A square pillar is subjected to a compressive force Q = 3500 kN and a bending moment M = 85 kN m. Calculate the dimension of the square cross-section, if the allowable stresses in tension and compression are 18 MPa and 6 MPa, respectively. Neglect the weight of the pillar.

## Verified Solution

Let each side of the square cross-section be b mm. Then
Compressive stress due to Q is found as

$\sigma_1=\frac{3500\left(10^3\right)}{b^2}=\frac{3 \cdot 5\left(10^6\right)}{b^2} MPa$

Normal stress due to M (maximum) is

$\sigma_2=\pm \frac{M}{z}=\pm \frac{6 M}{b^3}=\pm \frac{(6)(85)\left(10^6\right)}{b^3}=\pm \frac{510\left(10^6\right)}{b^3} MPa$

Maximum compressive stress is

$\left(\sigma_{ C }\right)_{\max }=\frac{3.5 \times 10^6}{b^2}+\frac{510 \times 10^6}{b^3} MPa$               (1)

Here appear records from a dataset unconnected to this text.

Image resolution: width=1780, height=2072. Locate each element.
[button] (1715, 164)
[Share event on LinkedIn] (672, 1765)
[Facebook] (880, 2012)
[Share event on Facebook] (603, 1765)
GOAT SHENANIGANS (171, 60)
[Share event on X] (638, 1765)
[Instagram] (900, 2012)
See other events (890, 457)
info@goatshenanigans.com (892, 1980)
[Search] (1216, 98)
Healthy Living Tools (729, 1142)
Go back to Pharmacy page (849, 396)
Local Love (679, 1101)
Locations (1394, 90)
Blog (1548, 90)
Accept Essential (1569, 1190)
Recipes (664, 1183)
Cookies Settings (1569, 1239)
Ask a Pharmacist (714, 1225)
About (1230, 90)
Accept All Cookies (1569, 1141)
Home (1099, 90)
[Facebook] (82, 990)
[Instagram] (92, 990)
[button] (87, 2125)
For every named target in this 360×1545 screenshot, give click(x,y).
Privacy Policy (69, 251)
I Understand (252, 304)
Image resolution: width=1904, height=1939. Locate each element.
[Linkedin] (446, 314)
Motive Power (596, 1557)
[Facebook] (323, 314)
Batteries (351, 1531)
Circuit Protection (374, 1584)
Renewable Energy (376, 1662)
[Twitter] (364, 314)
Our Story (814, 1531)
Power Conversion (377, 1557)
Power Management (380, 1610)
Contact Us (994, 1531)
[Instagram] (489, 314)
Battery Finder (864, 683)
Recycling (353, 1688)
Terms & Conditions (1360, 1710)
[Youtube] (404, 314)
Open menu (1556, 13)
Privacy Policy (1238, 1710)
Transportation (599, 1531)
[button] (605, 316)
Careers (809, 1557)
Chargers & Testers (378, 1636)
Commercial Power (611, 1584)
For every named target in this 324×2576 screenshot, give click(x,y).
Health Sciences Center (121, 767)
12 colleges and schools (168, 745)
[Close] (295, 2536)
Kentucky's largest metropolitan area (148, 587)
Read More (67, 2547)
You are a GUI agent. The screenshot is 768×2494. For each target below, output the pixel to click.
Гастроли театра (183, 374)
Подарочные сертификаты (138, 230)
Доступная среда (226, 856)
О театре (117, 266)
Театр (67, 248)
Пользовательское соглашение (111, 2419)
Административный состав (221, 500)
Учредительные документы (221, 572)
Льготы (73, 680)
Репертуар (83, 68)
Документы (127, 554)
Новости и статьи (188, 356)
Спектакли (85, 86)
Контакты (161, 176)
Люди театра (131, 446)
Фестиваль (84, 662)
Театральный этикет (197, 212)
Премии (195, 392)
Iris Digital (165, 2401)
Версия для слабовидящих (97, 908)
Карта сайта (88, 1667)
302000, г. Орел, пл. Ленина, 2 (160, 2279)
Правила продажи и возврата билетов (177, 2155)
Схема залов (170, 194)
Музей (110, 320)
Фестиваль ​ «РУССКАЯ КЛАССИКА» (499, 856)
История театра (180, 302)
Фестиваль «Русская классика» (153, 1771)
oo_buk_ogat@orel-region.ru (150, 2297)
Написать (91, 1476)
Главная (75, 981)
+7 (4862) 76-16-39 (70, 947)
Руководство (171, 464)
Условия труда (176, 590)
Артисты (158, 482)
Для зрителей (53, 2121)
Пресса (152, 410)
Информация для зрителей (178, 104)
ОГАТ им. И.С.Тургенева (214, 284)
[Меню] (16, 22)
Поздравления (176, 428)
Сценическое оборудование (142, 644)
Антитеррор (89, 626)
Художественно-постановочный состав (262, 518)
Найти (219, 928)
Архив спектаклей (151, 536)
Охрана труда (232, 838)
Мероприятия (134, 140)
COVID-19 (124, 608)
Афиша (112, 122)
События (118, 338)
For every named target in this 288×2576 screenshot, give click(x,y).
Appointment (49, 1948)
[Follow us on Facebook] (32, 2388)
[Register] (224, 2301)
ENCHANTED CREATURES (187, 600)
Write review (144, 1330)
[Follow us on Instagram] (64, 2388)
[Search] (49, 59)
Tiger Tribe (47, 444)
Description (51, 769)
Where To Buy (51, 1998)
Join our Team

and maximum tensile stress is

$\left(\sigma_{ t }\right)_{\max }=\frac{510\left(10^6\right)}{b^3}-\frac{(3.5)\left(10^6\right)}{b^2} MPa$           (2)

Therefore, from Eq. (1)

$\frac{3.5 \times 10^6}{b^2}+\frac{510 \times 10^6}{b^3}=18$

$\Rightarrow 18 b^3-3.5 \times 10^6 b-510 \times 10^6=0$

$\Rightarrow b^3-194.44\left(10^3\right) b-28.33\left(10^6\right)=0$

Solving, we get b = 500.9874 mm ⇒ b ≥ 500.9874 mm. Similarly, from Eq. (2), we get

$\frac{510\left(10^6\right)}{b^3}-\frac{(3.5)\left(10^6\right)}{b^2}=6$

$\Rightarrow \quad 510\left(10^6\right)-3.5\left(10^6\right) b=6 b^3$

$\Rightarrow \quad 6 b^3+3.5\left(10^6\right) b-510\left(10^6\right)=0$

$\Rightarrow b^3+583.33\left(10^3\right) b-85\left(10^6\right)=0$

Solving, we get b = 140.918 mm ⇒ b ≥ 140.918 mm.
Thus, the required dimension is maximum of the two values, that is, b = 500.99 mm ≈ 501 mm.